• **Data**:
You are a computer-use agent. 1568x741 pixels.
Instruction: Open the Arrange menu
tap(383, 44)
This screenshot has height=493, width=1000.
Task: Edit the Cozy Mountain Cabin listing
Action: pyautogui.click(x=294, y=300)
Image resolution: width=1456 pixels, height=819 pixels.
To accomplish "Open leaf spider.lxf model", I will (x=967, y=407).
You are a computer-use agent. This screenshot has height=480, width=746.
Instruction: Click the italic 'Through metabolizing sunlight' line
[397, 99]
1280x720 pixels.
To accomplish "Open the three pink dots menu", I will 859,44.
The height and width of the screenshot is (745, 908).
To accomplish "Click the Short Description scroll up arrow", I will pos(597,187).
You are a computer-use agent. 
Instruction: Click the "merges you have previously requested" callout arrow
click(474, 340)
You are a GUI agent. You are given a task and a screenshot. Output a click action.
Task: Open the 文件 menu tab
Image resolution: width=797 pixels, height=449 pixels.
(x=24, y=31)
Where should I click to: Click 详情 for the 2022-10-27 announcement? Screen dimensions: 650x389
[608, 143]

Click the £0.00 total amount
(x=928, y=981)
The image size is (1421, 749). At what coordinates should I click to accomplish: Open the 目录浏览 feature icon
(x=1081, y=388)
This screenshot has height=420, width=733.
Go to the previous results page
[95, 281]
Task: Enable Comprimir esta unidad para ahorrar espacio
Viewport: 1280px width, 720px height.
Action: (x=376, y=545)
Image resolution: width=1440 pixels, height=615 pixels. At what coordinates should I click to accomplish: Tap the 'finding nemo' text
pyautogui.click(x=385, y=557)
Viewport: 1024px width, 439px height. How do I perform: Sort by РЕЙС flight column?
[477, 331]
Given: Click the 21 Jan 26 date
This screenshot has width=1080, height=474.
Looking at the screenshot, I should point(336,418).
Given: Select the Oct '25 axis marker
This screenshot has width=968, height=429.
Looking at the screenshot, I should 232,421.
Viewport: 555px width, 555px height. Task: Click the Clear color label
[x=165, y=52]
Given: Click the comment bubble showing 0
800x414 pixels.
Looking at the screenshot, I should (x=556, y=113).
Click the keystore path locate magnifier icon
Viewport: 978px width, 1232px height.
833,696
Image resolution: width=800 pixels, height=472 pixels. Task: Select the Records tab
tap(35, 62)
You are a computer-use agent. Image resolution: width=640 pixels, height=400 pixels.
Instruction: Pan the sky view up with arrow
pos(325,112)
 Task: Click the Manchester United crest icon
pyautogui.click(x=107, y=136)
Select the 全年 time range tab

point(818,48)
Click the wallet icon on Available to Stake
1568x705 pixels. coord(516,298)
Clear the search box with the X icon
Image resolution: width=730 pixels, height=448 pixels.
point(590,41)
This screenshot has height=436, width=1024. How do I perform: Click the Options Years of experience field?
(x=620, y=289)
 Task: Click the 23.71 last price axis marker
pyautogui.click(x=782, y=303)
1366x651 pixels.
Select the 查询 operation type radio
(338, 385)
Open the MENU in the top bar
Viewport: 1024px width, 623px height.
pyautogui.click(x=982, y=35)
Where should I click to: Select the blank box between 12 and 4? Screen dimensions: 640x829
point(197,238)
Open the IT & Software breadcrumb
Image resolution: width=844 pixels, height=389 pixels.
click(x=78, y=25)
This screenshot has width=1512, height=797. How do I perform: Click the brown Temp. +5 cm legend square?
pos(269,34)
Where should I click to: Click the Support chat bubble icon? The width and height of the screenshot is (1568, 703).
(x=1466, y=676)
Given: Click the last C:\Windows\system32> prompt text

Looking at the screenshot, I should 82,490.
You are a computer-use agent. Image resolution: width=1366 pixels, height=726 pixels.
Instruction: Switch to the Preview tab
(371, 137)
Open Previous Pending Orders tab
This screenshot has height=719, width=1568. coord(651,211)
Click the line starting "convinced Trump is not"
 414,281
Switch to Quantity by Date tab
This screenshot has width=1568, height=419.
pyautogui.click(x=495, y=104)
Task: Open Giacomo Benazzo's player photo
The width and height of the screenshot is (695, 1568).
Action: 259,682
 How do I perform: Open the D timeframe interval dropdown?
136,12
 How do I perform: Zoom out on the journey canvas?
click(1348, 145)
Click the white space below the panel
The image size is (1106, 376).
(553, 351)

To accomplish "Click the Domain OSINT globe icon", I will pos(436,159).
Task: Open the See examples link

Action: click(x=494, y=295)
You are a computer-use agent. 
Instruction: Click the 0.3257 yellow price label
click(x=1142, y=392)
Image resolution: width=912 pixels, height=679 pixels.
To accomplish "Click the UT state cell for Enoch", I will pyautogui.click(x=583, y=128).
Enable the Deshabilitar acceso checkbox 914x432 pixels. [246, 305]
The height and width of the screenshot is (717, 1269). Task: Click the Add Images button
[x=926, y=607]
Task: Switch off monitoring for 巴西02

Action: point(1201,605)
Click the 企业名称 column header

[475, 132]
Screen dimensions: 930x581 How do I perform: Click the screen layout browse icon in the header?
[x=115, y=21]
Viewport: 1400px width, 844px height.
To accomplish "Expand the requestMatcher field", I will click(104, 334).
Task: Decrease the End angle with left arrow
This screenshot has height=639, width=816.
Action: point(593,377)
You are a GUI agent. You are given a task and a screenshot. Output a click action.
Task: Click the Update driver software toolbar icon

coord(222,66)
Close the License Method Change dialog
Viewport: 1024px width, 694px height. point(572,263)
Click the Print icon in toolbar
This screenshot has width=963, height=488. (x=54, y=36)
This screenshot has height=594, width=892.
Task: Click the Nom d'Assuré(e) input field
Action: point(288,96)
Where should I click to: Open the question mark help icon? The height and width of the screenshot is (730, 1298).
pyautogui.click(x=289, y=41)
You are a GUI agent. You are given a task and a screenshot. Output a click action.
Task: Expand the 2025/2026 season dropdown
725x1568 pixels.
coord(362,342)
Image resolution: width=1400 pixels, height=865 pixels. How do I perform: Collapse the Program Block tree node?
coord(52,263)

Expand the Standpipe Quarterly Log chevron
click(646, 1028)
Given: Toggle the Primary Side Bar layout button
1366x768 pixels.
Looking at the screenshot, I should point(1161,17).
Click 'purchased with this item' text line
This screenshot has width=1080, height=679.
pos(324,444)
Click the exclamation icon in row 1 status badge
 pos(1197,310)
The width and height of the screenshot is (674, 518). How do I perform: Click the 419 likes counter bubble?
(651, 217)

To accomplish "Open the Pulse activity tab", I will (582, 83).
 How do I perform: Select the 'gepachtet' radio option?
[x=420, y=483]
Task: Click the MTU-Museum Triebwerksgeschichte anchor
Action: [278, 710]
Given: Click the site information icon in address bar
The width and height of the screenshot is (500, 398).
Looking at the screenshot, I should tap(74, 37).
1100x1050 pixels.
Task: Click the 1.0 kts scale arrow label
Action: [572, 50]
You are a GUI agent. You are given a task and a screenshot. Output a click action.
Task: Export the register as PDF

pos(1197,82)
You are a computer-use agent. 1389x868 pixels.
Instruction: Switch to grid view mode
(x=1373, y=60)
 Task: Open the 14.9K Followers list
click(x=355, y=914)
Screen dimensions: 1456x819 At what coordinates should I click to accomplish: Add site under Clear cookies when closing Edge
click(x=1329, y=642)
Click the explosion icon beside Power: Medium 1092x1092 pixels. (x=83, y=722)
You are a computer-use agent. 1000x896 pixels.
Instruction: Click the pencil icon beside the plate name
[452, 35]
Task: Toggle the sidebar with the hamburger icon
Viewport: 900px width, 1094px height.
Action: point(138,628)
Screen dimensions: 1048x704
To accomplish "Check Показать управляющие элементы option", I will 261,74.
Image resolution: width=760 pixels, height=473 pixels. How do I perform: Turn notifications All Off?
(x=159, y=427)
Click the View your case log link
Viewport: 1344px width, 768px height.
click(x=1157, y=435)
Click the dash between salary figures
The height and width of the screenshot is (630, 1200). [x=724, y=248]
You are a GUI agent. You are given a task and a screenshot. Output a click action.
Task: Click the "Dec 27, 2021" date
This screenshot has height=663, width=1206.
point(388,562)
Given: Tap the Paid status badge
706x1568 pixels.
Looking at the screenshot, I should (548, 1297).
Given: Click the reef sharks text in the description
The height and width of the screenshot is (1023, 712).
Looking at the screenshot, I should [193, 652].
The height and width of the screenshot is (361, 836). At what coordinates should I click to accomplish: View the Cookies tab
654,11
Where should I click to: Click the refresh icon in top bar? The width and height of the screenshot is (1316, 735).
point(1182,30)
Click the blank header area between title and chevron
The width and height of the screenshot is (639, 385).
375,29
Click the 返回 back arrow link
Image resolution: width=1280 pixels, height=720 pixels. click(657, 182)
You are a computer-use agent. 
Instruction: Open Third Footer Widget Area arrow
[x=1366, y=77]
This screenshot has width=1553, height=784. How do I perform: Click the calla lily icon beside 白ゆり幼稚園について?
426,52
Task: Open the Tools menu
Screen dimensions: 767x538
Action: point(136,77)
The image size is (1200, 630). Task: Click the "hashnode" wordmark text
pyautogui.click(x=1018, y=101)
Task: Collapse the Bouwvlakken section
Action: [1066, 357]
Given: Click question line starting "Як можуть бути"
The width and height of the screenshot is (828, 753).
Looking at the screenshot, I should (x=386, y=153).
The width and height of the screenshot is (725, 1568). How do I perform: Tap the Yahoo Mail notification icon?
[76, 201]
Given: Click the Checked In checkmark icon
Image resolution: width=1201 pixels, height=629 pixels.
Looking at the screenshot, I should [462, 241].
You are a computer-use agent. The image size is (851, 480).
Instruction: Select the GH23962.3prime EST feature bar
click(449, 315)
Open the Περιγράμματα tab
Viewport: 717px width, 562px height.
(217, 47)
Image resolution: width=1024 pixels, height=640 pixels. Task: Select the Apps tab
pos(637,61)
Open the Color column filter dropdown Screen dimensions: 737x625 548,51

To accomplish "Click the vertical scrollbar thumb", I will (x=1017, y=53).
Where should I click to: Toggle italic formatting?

• **Task objective**:
Please return every line from the material above where the string "will" occurs.

• **Response to the task**:
To accomplish "Open leaf spider.lxf model", I will (x=967, y=407).
To accomplish "Open the three pink dots menu", I will 859,44.
To accomplish "Click the Short Description scroll up arrow", I will pos(597,187).
To accomplish "Click the Domain OSINT globe icon", I will pos(436,159).
To accomplish "Click the UT state cell for Enoch", I will pyautogui.click(x=583, y=128).
To accomplish "Expand the requestMatcher field", I will click(104, 334).
To accomplish "Open the Pulse activity tab", I will (582, 83).
To accomplish "Check Показать управляющие элементы option", I will 261,74.
To accomplish "Click the vertical scrollbar thumb", I will (x=1017, y=53).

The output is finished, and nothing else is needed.